Я хотела покинуть сегодня Чикаго. На следующей неделе у меня фотосессия в Нью-Йорке, и я думала прилететь туда с Генри пораньше, чтобы посмотреть вместе шоу на Бродвее.
– Ты ведь не улетаешь сегодня, правда? – жалобно спрашивает mama. – Мы вас почти не повидали.
– Ты свободна до следующей недели, – говорит отец. – К чему такая спешка?
Я ненавижу, когда он связывается с моей ассистенткой. Нужно запретить ей делиться с отцом моим расписанием.
– Пожалуй, я могу задержаться еще на пару дней, – признаю я.
В этот момент раздается стук в дверь.
– Кто это? – спрашивает mama.
– Должно быть, Карли, – отвечаю я.
Комната девушки дальше по коридору. Мы все проспали сегодня допоздна и давно пропустили время, когда они с Генри обычно садятся за уроки.
Мой отец уже направляется к двери, чтобы открыть ее, и к своему шоку вместо крохотной Карли я вижу в дверном проеме широкие плечи Данте.
– Доброе утро, – вежливо говорит он.
– Доброе утро. Проходите, – отвечает отец.
Данте заходит внутрь. Наши глаза встречаются, и я крепче сжимаю в руках кофейную чашку. Зря я не умылась и не причесала волосы. И очень зря я одета в пижаму с маленькими ананасами.
– Присоединяйтесь к завтраку, – предлагает mama.
– Я уже поел, – угрюмо отвечает Данте. Затем, чтобы сгладить впечатление, он добавляет: – Но спасибо за предложение.
– Тогда хотя бы выпейте кофе, – говорит tata.
– Ладно.
Mama наполняет чашку. Прежде чем она успевает добавить сахар, я говорю:
– Только сливки.
Данте снова смотрит на меня, удивленный, должно быть, тем, что я помню, каким он предпочитает кофе.
Собравшись с духом, я беру кружку и протягиваю ему. Толстые пальцы мужчины скользят по тыльной стороне моей ладони, когда он берет ее.
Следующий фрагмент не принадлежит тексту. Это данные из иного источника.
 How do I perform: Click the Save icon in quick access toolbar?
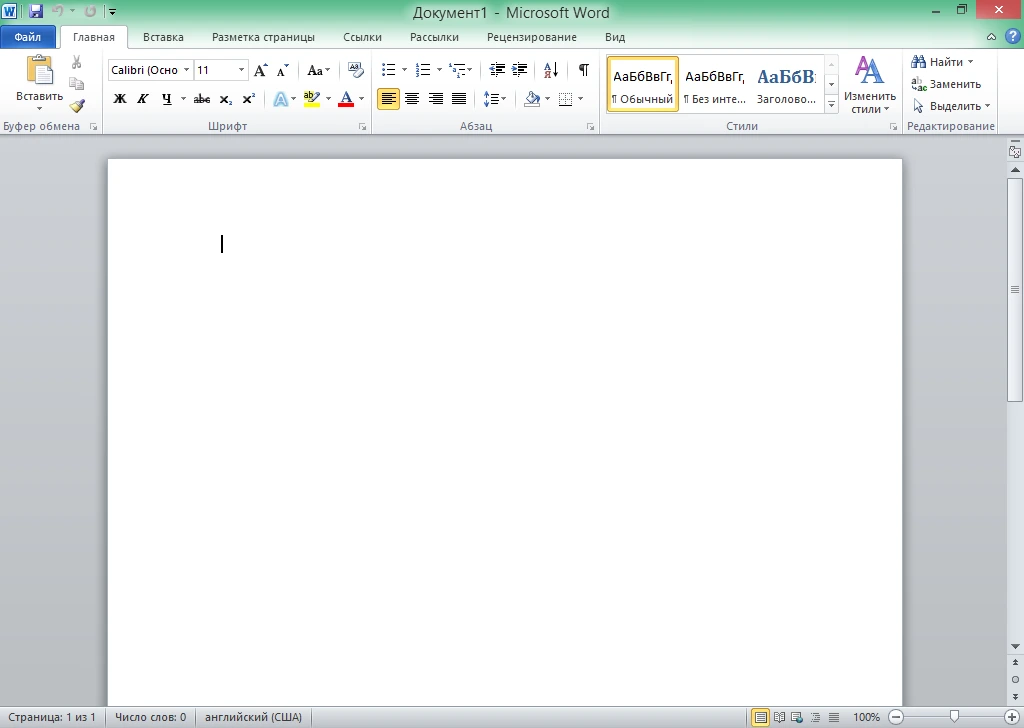[x=36, y=11]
Я чувствую, как это короткое прикосновение задерживается на моей коже.
– Спасибо, – говорит Данте.
Он обращается ко мне, глядя мне в глаза. Впервые мужчина смотрит на меня без гнева. Все еще не слишком дружелюбно, но это уже что-то.
– Так чем обязаны, Данте? – спрашивает мой отец.
Данте все еще стоит. Он неловко оглядывается в поисках места, куда бы поставить свою кружку, и его выбор падает на подоконник.
– Я хочу знать, кто стрелял в вас вчера, – резко говорит он.
– Мне бы тоже хотелось это знать, – отвечает tata.
– У вас есть какие-нибудь предположения?